RECORDS SUPPLIED:
======
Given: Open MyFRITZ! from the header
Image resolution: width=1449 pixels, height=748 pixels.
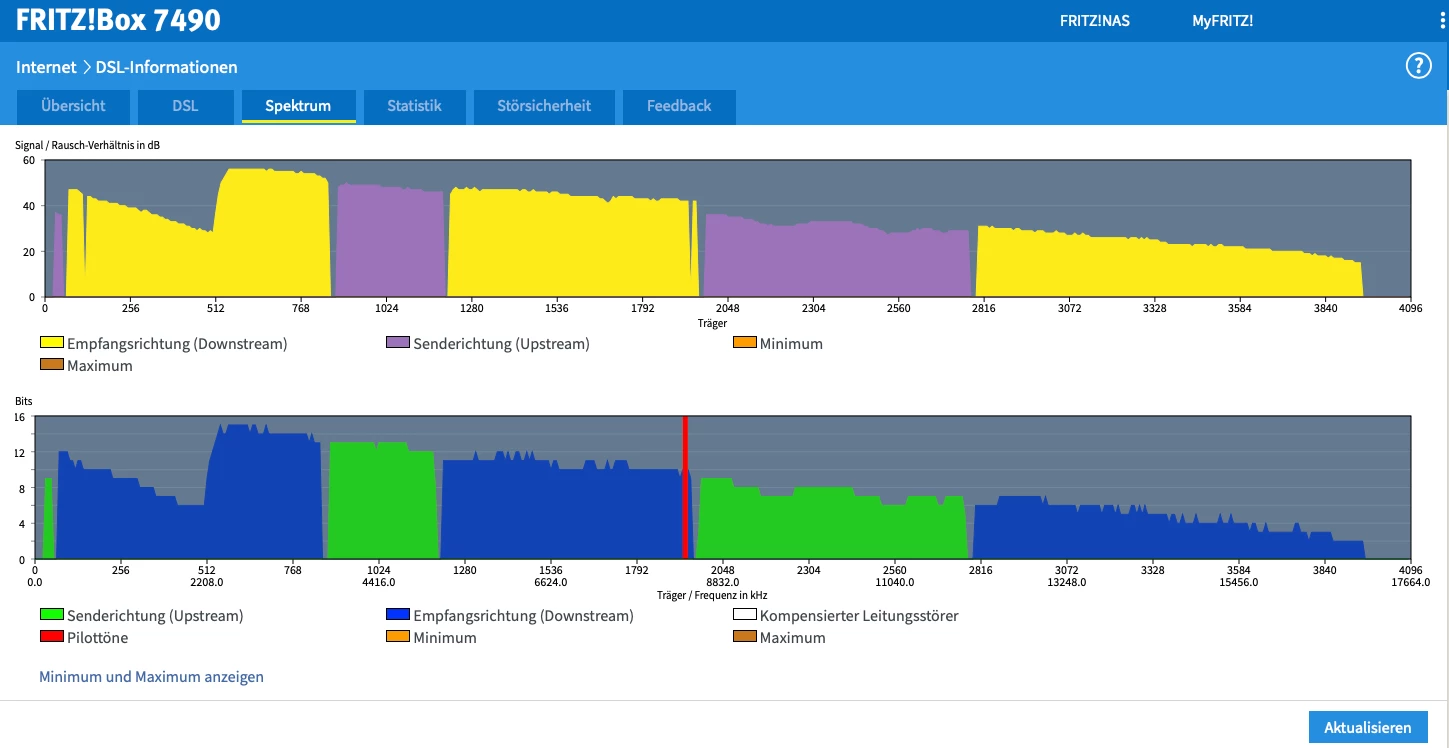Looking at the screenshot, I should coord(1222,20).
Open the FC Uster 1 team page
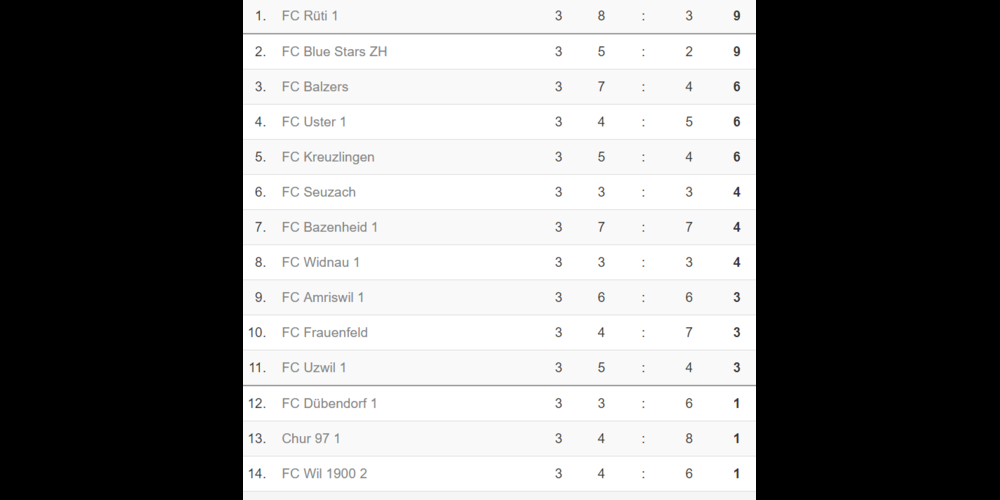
======
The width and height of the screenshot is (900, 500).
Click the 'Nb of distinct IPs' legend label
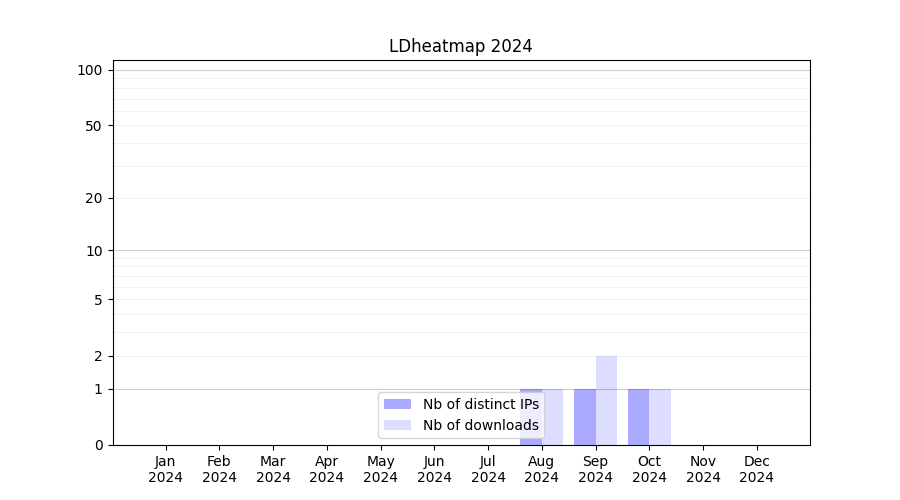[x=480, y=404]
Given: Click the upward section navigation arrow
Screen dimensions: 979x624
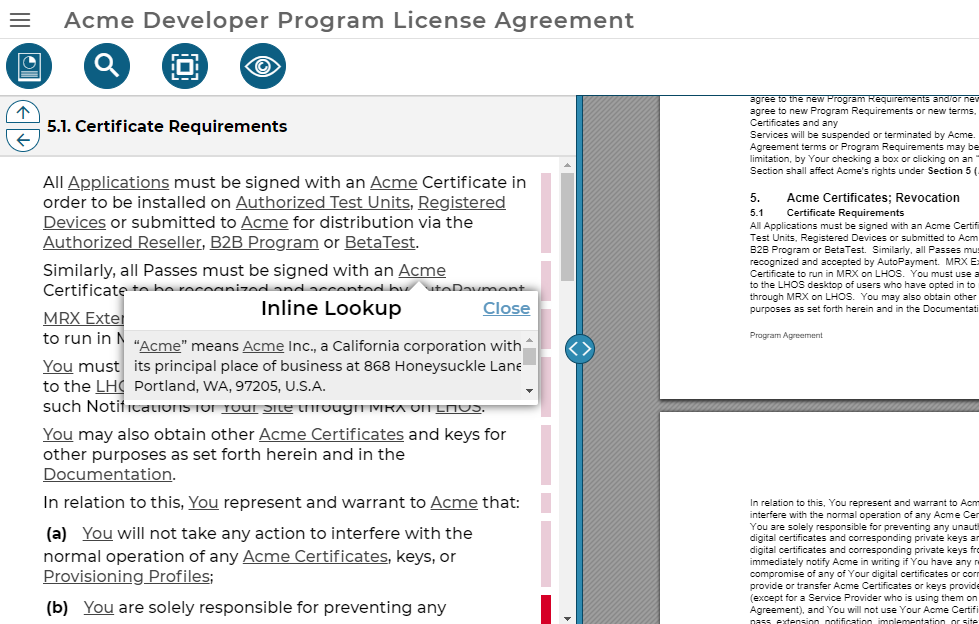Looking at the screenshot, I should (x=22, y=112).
======
THE REQUEST:
Copy out the entries exactly, beginning with the line that contains "The width and" and continuing through the line that contains "Looking at the screenshot, I should (x=22, y=112).", and leave the pictures out of your copy.

SOLVED EXERCISE:
The width and height of the screenshot is (900, 500).
Click the 'Nb of distinct IPs' legend label
[x=480, y=404]
Given: Click the upward section navigation arrow
Screen dimensions: 979x624
Looking at the screenshot, I should (x=22, y=112).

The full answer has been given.